TASK REQUIREMENTS>
Across the whole listing, filter for the string "Given" and copy every line that has it.
--- RECORDS FOR THE EXERCISE ---
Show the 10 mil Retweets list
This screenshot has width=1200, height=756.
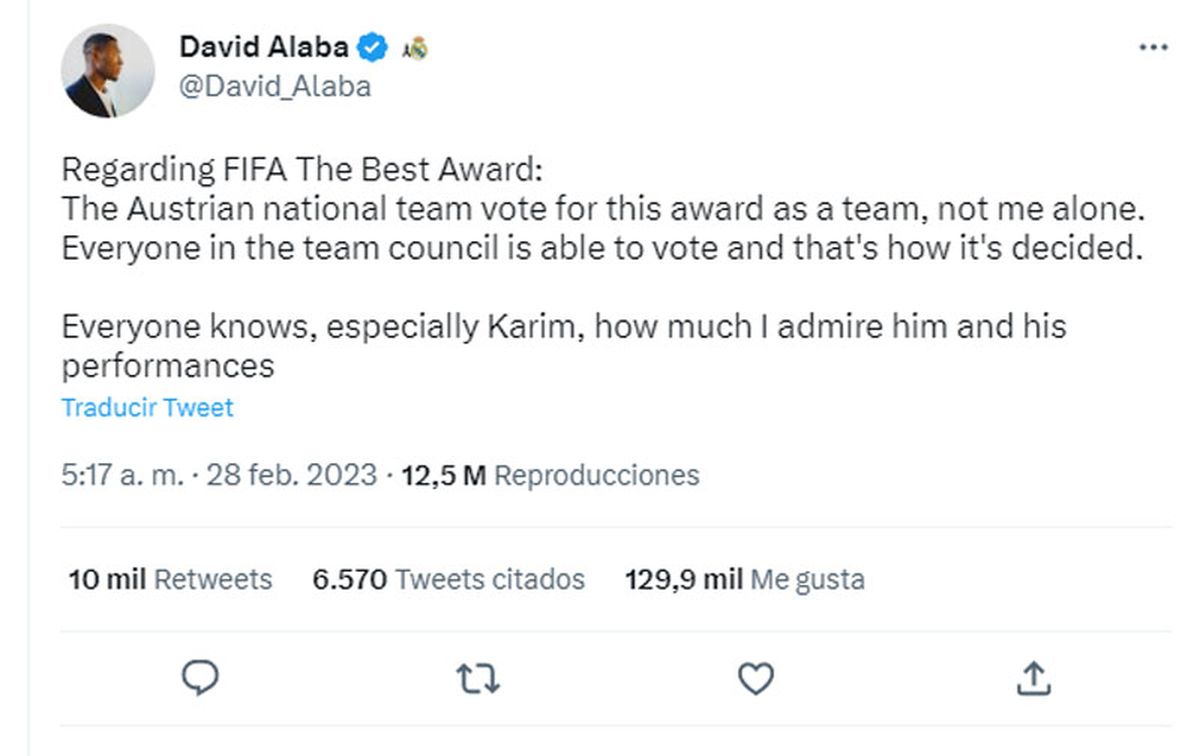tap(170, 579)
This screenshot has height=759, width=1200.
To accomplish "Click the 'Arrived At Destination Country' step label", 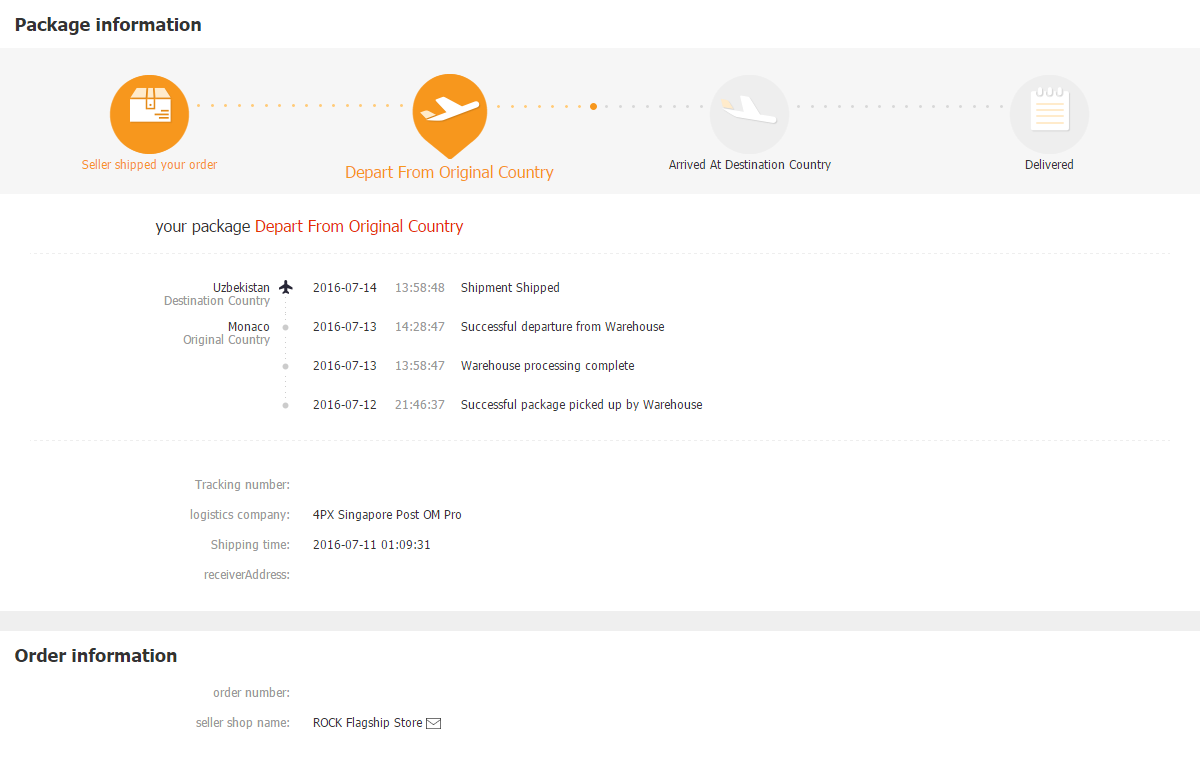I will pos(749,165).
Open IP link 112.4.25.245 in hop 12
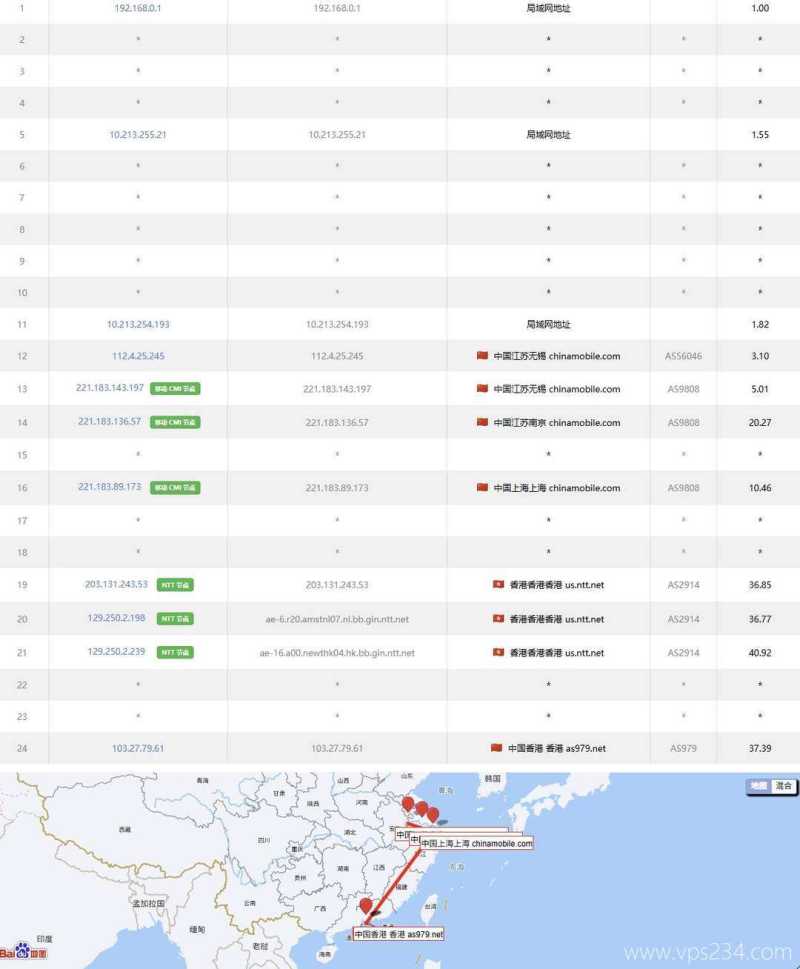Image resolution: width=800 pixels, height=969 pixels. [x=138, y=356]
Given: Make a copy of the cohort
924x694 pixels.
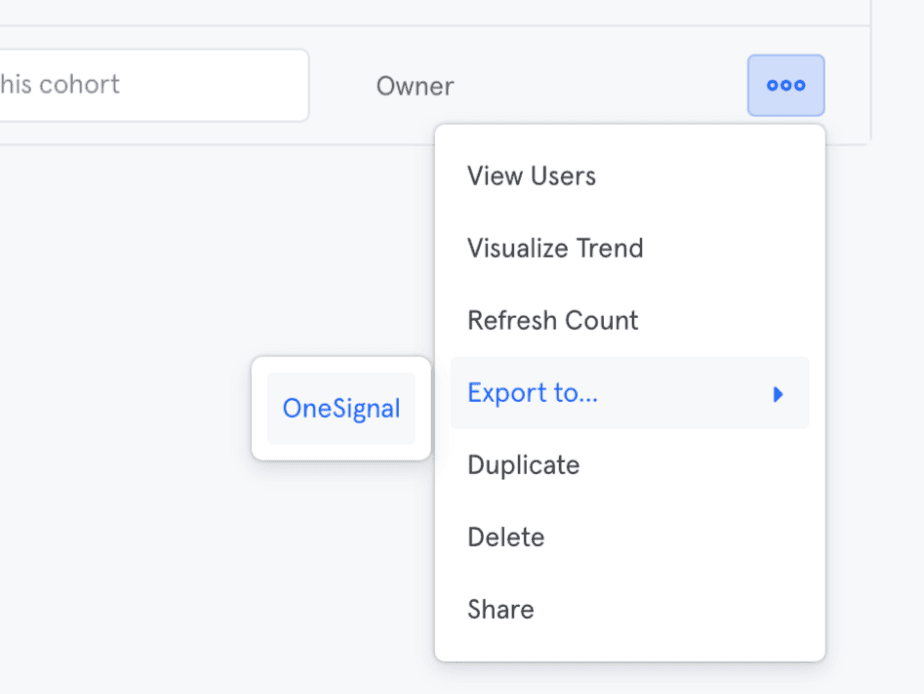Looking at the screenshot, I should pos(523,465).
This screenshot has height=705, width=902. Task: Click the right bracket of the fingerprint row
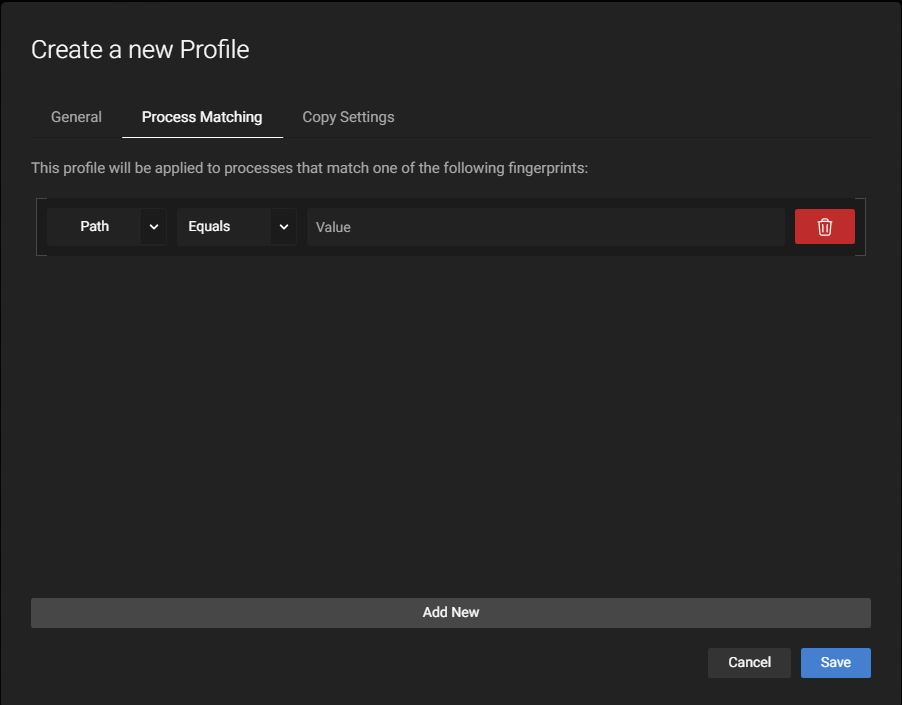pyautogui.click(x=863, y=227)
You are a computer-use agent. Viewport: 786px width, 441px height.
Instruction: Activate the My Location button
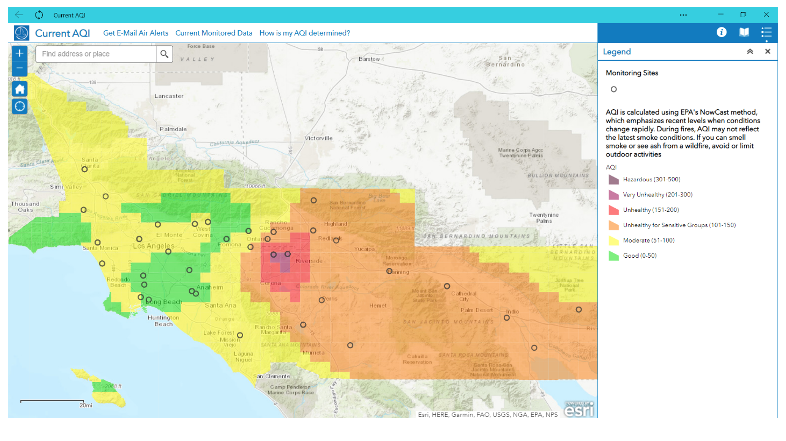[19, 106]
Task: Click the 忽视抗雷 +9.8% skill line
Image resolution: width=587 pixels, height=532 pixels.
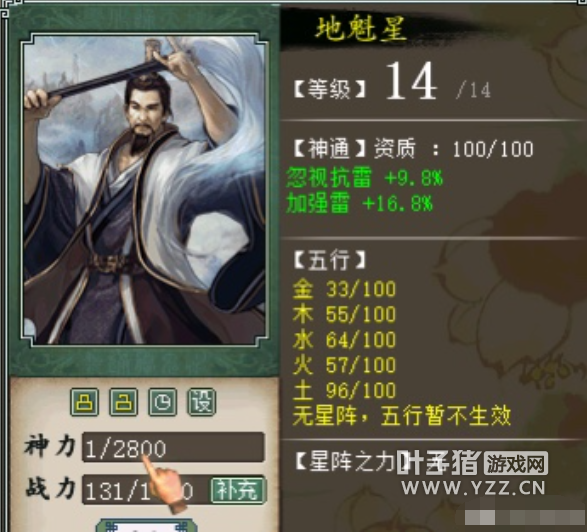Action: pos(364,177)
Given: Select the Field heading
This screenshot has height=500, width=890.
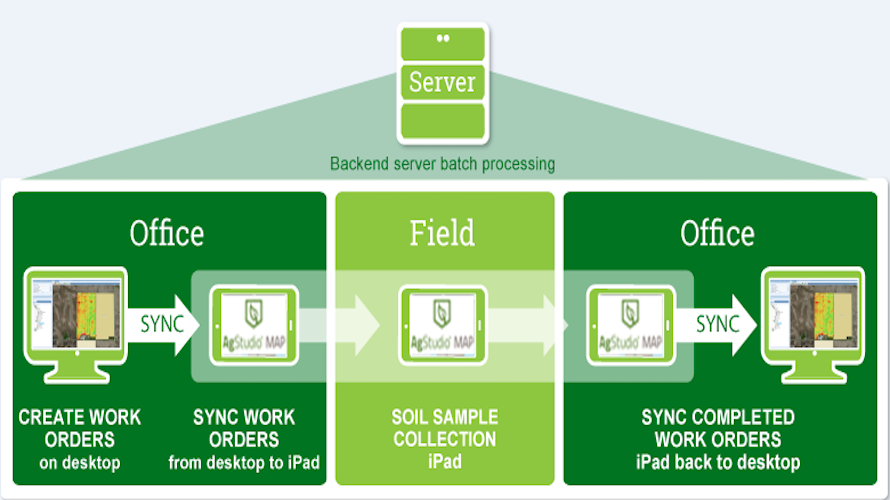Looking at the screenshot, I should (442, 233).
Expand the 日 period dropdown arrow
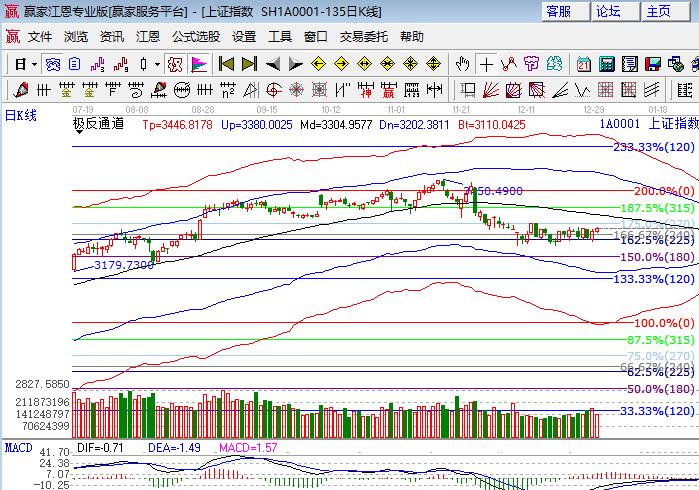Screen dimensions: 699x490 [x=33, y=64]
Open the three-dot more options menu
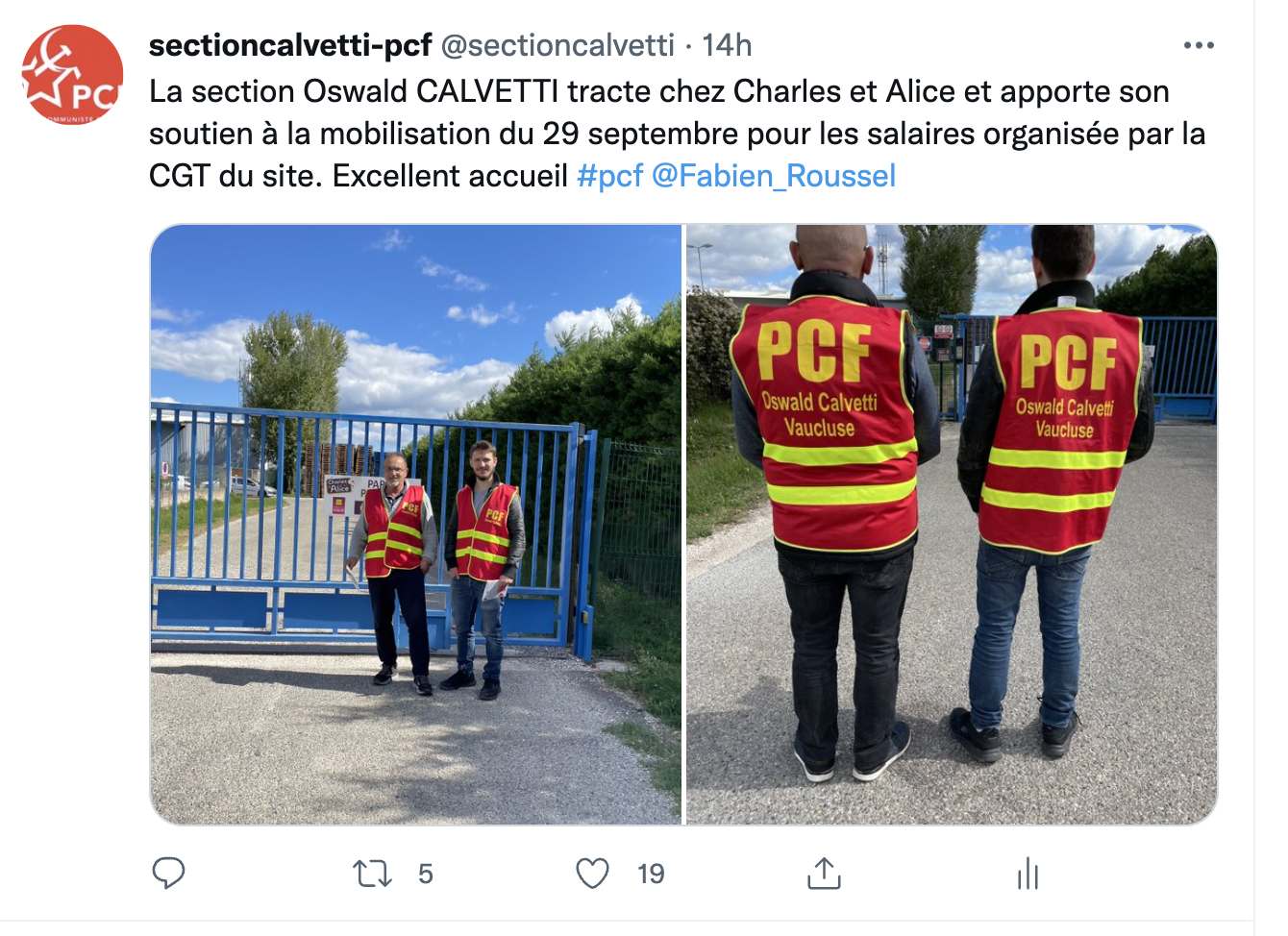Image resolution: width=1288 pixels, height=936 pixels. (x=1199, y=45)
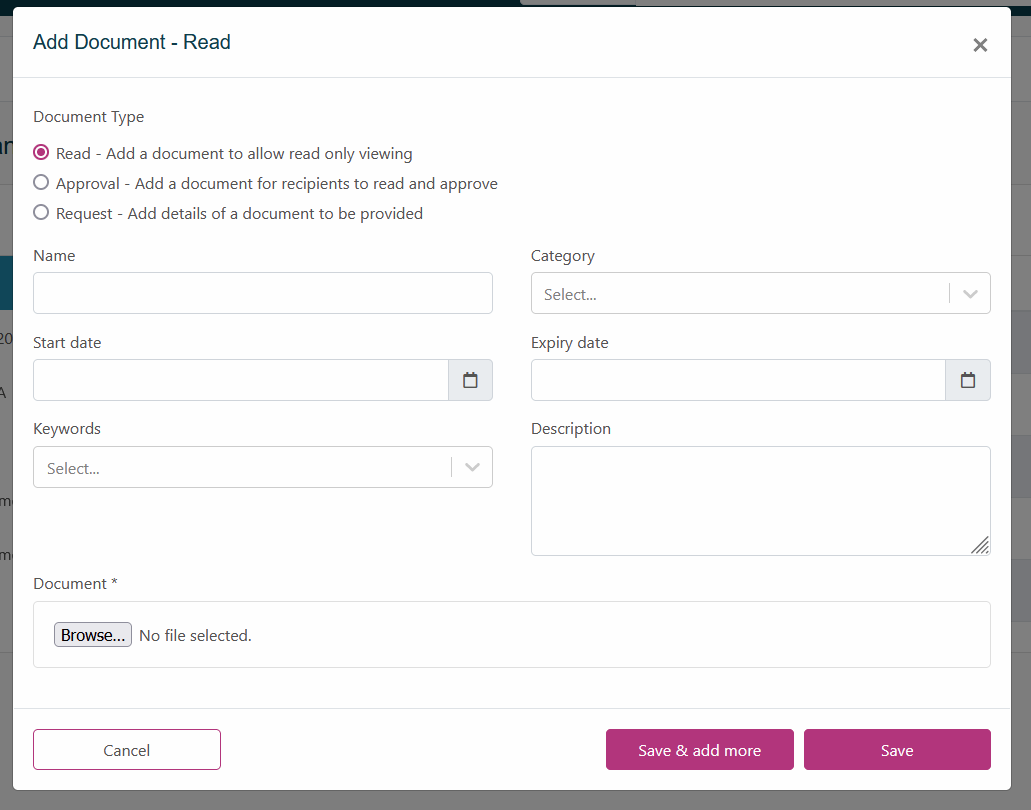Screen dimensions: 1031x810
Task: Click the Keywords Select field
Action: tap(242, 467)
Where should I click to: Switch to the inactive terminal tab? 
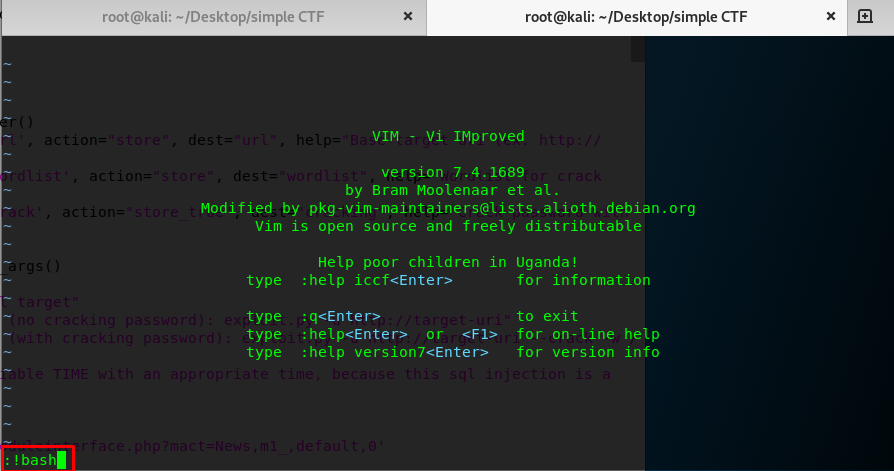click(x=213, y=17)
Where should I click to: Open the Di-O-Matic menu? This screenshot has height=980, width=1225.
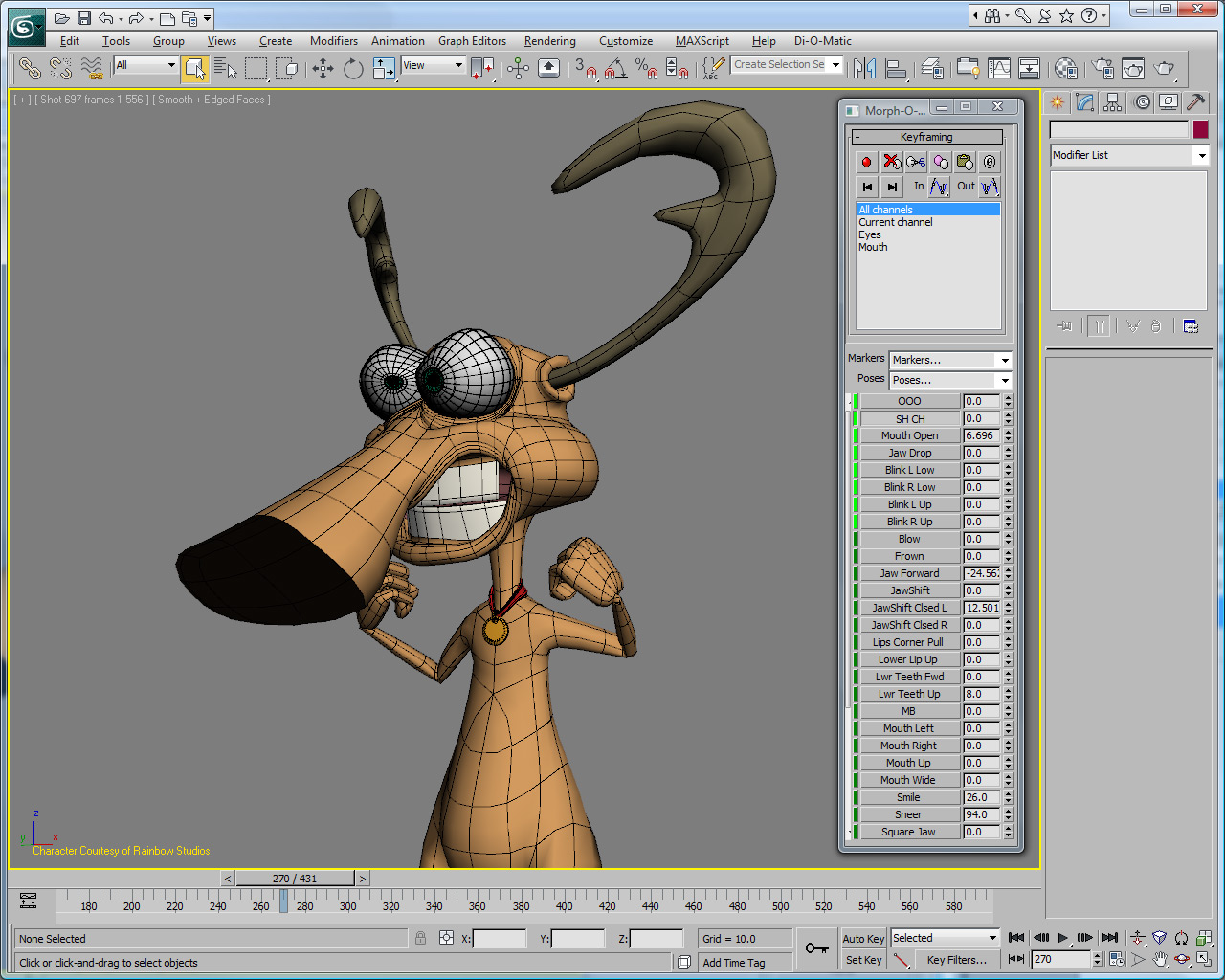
---
SOLVED EXERCISE>
Given: Make a copy of the cohort
Given: Select the Field heading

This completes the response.